═══ EXCERPTED DATA ═══

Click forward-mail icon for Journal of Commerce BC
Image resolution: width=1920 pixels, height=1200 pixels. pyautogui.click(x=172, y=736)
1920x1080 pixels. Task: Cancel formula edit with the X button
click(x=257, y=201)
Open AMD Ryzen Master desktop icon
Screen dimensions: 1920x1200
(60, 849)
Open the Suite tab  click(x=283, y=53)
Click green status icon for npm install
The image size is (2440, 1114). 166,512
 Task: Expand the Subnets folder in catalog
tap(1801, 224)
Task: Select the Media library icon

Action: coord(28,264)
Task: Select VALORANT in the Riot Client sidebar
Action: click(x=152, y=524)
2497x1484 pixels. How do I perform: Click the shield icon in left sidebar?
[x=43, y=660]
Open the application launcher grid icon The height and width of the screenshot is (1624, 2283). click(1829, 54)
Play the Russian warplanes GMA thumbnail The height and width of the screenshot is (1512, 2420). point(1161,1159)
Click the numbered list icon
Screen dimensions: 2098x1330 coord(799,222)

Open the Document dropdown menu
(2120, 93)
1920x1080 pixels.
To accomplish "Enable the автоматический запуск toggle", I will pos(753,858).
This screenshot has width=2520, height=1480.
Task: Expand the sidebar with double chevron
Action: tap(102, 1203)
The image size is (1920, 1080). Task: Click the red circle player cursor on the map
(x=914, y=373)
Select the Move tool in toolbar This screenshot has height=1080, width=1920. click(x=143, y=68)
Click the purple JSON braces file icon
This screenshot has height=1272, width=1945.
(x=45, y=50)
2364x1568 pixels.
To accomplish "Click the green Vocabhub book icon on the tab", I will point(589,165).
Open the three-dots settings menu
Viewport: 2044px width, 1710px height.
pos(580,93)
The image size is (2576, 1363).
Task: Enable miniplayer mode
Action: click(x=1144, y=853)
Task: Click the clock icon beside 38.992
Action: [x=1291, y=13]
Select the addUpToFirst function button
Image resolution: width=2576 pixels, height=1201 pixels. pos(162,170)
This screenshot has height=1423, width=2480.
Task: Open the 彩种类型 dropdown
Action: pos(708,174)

═══

- **WORK TO BE COMPLETED**
A verbatim copy of every entry is required.

- **OUTPUT OF THE TASK**
Click forward-mail icon for Journal of Commerce BC
Image resolution: width=1920 pixels, height=1200 pixels. pyautogui.click(x=172, y=736)
1920x1080 pixels. Task: Cancel formula edit with the X button
click(x=257, y=201)
Open AMD Ryzen Master desktop icon
Screen dimensions: 1920x1200
(60, 849)
Open the Suite tab  click(x=283, y=53)
Click green status icon for npm install
The image size is (2440, 1114). 166,512
 Task: Expand the Subnets folder in catalog
tap(1801, 224)
Task: Select the Media library icon

Action: coord(28,264)
Task: Select VALORANT in the Riot Client sidebar
Action: click(x=152, y=524)
2497x1484 pixels. How do I perform: Click the shield icon in left sidebar?
[x=43, y=660]
Open the application launcher grid icon The height and width of the screenshot is (1624, 2283). click(1829, 54)
Play the Russian warplanes GMA thumbnail The height and width of the screenshot is (1512, 2420). point(1161,1159)
Click the numbered list icon
Screen dimensions: 2098x1330 coord(799,222)

Open the Document dropdown menu
(2120, 93)
1920x1080 pixels.
To accomplish "Enable the автоматический запуск toggle", I will pos(753,858).
This screenshot has width=2520, height=1480.
Task: Expand the sidebar with double chevron
Action: tap(102, 1203)
The image size is (1920, 1080). Task: Click the red circle player cursor on the map
(x=914, y=373)
Select the Move tool in toolbar This screenshot has height=1080, width=1920. click(x=143, y=68)
Click the purple JSON braces file icon
This screenshot has height=1272, width=1945.
(x=45, y=50)
2364x1568 pixels.
To accomplish "Click the green Vocabhub book icon on the tab", I will point(589,165).
Open the three-dots settings menu
Viewport: 2044px width, 1710px height.
pos(580,93)
The image size is (2576, 1363).
Task: Enable miniplayer mode
Action: click(x=1144, y=853)
Task: Click the clock icon beside 38.992
Action: [x=1291, y=13]
Select the addUpToFirst function button
Image resolution: width=2576 pixels, height=1201 pixels. pos(162,170)
This screenshot has height=1423, width=2480.
Task: Open the 彩种类型 dropdown
Action: pos(708,174)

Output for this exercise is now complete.